Additionally, hospitals and other healthcare facilities can leverage self-service technology for registration, patient identification, consent, payment and other workflows not requiring a face-to-face interaction. By limiting human contact, healthcare organisations can keep patients and workers as safe as possible. 

A New Normal of Patient Care Through Self-Service

Learning from other industries

The healthcare industry can look to the retail, hospitality and travel industries for real-world examples of the power of self-service. Everywhere you look, consumers are using self-service kiosks for everyday uses, such as self-checkout and price checkers at grocery stores, wayfinding devices in hotel lobbies, and check-in terminals at airline counters. 

When implementing a self-service solution, it’s important to focus on the details from the onset. The only way to deploy self-service is to achieve high customer adoption. Therefore, organisations must ensure software systems perform correctly and are tested thoroughly to avoid any failures that result in frustrated patients.  

To achieve this, healthcare facilities must ensure the kiosks are installed in a convenient location, placed on the same path patients are used to using in the traditional registration processes. The placement should be intuitive, and each kiosk should be at least six feet apart to encourage social distancing. Organisations can also consider kiosk ambassadors who will encourage, help and train patients to interact with the self-service platforms when these stations are first implemented. 

The feedback loop of patient engagement

With all this in mind, how can organisations ensure their self-service strategy serves and delights patients? The feedback loop below is key to engaging and helping patients with a great experience:

  • “Know me” – Providers should strive to understand the way patients prefer to be communicated with, their demographic information and financial data. If a provider can utilise a single and unified view of the patient, they’re better able to establish trust, thus driving better clinical outcomes. 
  • “Empower me” – Patients want more control over their experience – how they schedule appointments, engage with medical staff, check account balances or test results – which organisations can grant at all points in the process. Providers can modernise the patient care journey with an eye toward the intended, ideal experience. 
  • “Delight me” – While the most pressing healthcare goals are presently to mitigate the spread of the virus, healthcare systems must in due time embrace a posture that presents convenience with a dose of hospitality. They must make patients’ lives easier and unify the experience across kiosks and other touchpoints, such as mobile or online.

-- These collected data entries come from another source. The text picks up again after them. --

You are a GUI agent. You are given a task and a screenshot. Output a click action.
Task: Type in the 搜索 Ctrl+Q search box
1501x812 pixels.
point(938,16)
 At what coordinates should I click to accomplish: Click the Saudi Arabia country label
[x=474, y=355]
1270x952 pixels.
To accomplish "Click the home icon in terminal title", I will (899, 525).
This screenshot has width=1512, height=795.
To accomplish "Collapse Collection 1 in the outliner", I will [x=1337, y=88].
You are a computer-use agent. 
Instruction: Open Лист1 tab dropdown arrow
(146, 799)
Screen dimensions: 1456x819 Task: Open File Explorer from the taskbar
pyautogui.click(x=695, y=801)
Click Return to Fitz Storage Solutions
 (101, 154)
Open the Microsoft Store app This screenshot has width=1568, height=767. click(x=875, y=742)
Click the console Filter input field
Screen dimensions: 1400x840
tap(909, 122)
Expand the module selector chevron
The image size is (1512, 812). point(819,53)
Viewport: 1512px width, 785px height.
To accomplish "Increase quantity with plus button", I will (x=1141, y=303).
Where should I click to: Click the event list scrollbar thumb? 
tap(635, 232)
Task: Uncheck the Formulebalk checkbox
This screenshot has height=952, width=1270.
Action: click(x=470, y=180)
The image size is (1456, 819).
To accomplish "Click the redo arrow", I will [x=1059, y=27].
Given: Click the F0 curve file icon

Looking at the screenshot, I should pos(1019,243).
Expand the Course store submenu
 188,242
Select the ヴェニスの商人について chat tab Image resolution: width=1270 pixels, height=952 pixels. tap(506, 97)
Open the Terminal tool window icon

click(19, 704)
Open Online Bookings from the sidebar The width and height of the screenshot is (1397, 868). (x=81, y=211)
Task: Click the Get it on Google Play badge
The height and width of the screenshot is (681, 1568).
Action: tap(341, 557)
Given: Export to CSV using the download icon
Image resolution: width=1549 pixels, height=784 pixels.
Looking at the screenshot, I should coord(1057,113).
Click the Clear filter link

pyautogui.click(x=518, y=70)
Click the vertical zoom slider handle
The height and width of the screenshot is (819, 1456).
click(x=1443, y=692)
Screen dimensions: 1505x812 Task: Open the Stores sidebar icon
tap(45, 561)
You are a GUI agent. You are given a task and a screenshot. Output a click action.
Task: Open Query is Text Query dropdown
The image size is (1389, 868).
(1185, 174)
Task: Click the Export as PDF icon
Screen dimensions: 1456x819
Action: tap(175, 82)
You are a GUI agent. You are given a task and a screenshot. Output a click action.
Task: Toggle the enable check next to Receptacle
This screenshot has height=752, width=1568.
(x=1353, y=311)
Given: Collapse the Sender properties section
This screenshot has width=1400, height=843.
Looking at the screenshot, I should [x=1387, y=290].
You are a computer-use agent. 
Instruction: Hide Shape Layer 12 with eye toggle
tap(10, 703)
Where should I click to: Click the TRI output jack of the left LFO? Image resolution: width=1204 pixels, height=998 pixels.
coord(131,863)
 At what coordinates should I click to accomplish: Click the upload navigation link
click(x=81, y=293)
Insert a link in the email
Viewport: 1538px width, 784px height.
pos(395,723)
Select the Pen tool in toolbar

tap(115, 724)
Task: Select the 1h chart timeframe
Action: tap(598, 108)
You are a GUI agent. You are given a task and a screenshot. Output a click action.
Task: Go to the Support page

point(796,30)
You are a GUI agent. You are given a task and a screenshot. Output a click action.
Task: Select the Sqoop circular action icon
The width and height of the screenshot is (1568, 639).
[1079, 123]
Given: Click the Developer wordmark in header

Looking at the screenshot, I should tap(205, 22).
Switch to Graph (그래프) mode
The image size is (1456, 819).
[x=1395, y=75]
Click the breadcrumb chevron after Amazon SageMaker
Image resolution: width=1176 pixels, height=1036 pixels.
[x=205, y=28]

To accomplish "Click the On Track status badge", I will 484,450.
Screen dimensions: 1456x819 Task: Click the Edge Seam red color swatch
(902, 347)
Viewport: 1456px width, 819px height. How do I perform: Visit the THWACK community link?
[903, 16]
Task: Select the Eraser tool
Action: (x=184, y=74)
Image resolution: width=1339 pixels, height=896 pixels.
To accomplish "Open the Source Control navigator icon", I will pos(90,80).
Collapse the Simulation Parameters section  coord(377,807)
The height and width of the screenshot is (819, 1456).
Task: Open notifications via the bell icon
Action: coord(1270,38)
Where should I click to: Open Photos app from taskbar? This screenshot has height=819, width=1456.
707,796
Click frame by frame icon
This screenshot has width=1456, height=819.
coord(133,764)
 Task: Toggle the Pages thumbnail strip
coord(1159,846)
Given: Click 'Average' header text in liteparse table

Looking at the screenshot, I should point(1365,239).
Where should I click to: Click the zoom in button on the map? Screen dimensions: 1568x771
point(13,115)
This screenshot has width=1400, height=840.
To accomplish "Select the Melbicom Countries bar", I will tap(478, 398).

Regardless of the healthcare setting – either on the frontlines of the most emergent COVID-19 patient care or managing more routine check-ups and elective procedures – organisations must work to provide the safest and most enjoyable interactive experiences for their patients. It’s critical to balance volume with the right location of kiosk units. Healthcare organisations should think carefully about the environment, look at the data, make a decision and iterate from there. There’s no one-size-fits-all solution.


As director of healthcare solutions, Jeff Fountaine is responsible for building Elo’s healthcare practice by driving vertically focused strategies for providers that include customer engagement, partner recruitment and solution development.